** Dataset extract follows **
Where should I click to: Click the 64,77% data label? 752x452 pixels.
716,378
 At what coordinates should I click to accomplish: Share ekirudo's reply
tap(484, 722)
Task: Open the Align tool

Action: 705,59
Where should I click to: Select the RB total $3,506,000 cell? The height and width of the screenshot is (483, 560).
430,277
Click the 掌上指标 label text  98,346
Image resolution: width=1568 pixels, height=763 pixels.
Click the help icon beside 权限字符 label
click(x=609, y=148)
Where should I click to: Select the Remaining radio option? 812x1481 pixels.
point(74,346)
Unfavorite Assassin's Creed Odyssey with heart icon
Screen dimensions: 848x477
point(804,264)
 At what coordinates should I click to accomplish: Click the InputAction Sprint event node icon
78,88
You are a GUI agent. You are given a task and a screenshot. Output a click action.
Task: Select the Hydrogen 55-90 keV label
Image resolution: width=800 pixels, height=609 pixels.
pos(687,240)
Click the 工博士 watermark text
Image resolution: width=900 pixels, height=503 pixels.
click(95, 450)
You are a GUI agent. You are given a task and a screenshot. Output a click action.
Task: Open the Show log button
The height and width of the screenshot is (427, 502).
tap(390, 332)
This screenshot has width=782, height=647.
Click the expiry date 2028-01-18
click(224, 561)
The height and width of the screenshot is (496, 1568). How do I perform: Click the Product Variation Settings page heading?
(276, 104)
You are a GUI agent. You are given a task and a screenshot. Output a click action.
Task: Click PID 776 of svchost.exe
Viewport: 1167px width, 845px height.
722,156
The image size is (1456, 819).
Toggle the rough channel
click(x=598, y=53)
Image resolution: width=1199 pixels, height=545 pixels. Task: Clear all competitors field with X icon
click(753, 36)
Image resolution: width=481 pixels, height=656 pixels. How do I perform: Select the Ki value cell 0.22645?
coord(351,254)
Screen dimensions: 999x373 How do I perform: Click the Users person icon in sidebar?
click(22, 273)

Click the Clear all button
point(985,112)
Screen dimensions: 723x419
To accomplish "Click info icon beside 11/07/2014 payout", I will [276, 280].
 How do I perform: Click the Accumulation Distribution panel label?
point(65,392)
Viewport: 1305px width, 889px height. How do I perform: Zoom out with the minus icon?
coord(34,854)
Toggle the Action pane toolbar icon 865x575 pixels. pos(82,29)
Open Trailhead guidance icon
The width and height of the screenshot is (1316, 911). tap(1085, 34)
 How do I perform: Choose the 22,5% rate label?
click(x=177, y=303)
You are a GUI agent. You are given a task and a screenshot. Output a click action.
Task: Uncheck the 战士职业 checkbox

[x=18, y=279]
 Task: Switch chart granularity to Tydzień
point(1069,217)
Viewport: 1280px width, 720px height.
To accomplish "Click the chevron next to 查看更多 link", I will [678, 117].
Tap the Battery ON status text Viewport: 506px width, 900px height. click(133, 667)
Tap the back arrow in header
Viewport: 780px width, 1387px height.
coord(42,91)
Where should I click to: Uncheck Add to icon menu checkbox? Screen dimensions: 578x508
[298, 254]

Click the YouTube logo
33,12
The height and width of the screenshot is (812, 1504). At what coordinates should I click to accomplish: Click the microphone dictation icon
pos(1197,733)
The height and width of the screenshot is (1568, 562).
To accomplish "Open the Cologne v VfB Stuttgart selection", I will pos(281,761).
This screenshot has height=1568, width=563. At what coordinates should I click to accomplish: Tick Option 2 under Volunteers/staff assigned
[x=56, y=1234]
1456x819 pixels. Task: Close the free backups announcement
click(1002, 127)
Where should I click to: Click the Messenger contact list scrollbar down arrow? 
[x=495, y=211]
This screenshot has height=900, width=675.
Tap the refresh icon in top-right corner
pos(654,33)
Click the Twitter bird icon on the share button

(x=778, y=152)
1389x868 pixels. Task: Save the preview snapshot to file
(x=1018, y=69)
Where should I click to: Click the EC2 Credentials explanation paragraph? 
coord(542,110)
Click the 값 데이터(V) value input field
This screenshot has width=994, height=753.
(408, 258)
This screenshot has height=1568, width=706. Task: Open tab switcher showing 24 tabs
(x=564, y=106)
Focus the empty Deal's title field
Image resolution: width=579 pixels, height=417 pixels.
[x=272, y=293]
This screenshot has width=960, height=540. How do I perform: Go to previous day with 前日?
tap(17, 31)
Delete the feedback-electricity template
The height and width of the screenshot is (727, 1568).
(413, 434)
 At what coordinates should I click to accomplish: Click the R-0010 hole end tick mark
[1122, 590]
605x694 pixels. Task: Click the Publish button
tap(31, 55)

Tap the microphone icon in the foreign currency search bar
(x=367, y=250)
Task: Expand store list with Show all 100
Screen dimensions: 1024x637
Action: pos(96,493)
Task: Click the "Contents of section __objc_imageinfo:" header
** End of Dataset extract **
* [Work item]: Return the full data, every line of it, with nothing altered.

* [Answer]:
Where should I click to: Click the 64,77% data label? 752x452 pixels.
716,378
 At what coordinates should I click to accomplish: Share ekirudo's reply
tap(484, 722)
Task: Open the Align tool

Action: 705,59
Where should I click to: Select the RB total $3,506,000 cell? The height and width of the screenshot is (483, 560).
430,277
Click the 掌上指标 label text  98,346
Image resolution: width=1568 pixels, height=763 pixels.
Click the help icon beside 权限字符 label
click(x=609, y=148)
Where should I click to: Select the Remaining radio option? 812x1481 pixels.
point(74,346)
Unfavorite Assassin's Creed Odyssey with heart icon
Screen dimensions: 848x477
point(804,264)
 At what coordinates should I click to accomplish: Click the InputAction Sprint event node icon
78,88
You are a GUI agent. You are given a task and a screenshot. Output a click action.
Task: Select the Hydrogen 55-90 keV label
Image resolution: width=800 pixels, height=609 pixels.
pos(687,240)
Click the 工博士 watermark text
Image resolution: width=900 pixels, height=503 pixels.
click(95, 450)
You are a GUI agent. You are given a task and a screenshot. Output a click action.
Task: Open the Show log button
The height and width of the screenshot is (427, 502).
tap(390, 332)
This screenshot has width=782, height=647.
Click the expiry date 2028-01-18
click(224, 561)
The height and width of the screenshot is (496, 1568). How do I perform: Click the Product Variation Settings page heading?
(276, 104)
You are a GUI agent. You are given a task and a screenshot. Output a click action.
Task: Click PID 776 of svchost.exe
Viewport: 1167px width, 845px height.
722,156
The image size is (1456, 819).
Toggle the rough channel
click(x=598, y=53)
Image resolution: width=1199 pixels, height=545 pixels. Task: Clear all competitors field with X icon
click(753, 36)
Image resolution: width=481 pixels, height=656 pixels. How do I perform: Select the Ki value cell 0.22645?
coord(351,254)
Screen dimensions: 999x373 How do I perform: Click the Users person icon in sidebar?
click(22, 273)

Click the Clear all button
point(985,112)
Screen dimensions: 723x419
To accomplish "Click info icon beside 11/07/2014 payout", I will [276, 280].
 How do I perform: Click the Accumulation Distribution panel label?
point(65,392)
Viewport: 1305px width, 889px height. How do I perform: Zoom out with the minus icon?
coord(34,854)
Toggle the Action pane toolbar icon 865x575 pixels. pos(82,29)
Open Trailhead guidance icon
The width and height of the screenshot is (1316, 911). tap(1085, 34)
 How do I perform: Choose the 22,5% rate label?
click(x=177, y=303)
You are a GUI agent. You are given a task and a screenshot. Output a click action.
Task: Uncheck the 战士职业 checkbox

[x=18, y=279]
 Task: Switch chart granularity to Tydzień
point(1069,217)
Viewport: 1280px width, 720px height.
To accomplish "Click the chevron next to 查看更多 link", I will [678, 117].
Tap the Battery ON status text Viewport: 506px width, 900px height. click(133, 667)
Tap the back arrow in header
Viewport: 780px width, 1387px height.
coord(42,91)
Where should I click to: Uncheck Add to icon menu checkbox? Screen dimensions: 578x508
[298, 254]

Click the YouTube logo
33,12
The height and width of the screenshot is (812, 1504). At what coordinates should I click to accomplish: Click the microphone dictation icon
pos(1197,733)
The height and width of the screenshot is (1568, 562).
To accomplish "Open the Cologne v VfB Stuttgart selection", I will pos(281,761).
This screenshot has height=1568, width=563. At what coordinates should I click to accomplish: Tick Option 2 under Volunteers/staff assigned
[x=56, y=1234]
1456x819 pixels. Task: Close the free backups announcement
click(1002, 127)
Where should I click to: Click the Messenger contact list scrollbar down arrow? 
[x=495, y=211]
This screenshot has height=900, width=675.
Tap the refresh icon in top-right corner
pos(654,33)
Click the Twitter bird icon on the share button

(x=778, y=152)
1389x868 pixels. Task: Save the preview snapshot to file
(x=1018, y=69)
Where should I click to: Click the EC2 Credentials explanation paragraph? 
coord(542,110)
Click the 값 데이터(V) value input field
This screenshot has width=994, height=753.
(408, 258)
This screenshot has height=1568, width=706. Task: Open tab switcher showing 24 tabs
(x=564, y=106)
Focus the empty Deal's title field
Image resolution: width=579 pixels, height=417 pixels.
[x=272, y=293]
This screenshot has width=960, height=540. How do I perform: Go to previous day with 前日?
tap(17, 31)
Delete the feedback-electricity template
The height and width of the screenshot is (727, 1568).
(413, 434)
 At what coordinates should I click to accomplish: Click the R-0010 hole end tick mark
[1122, 590]
605x694 pixels. Task: Click the Publish button
tap(31, 55)

Tap the microphone icon in the foreign currency search bar
(x=367, y=250)
Task: Expand store list with Show all 100
Screen dimensions: 1024x637
Action: pos(96,493)
Task: Click the "Contents of section __objc_imageinfo:" header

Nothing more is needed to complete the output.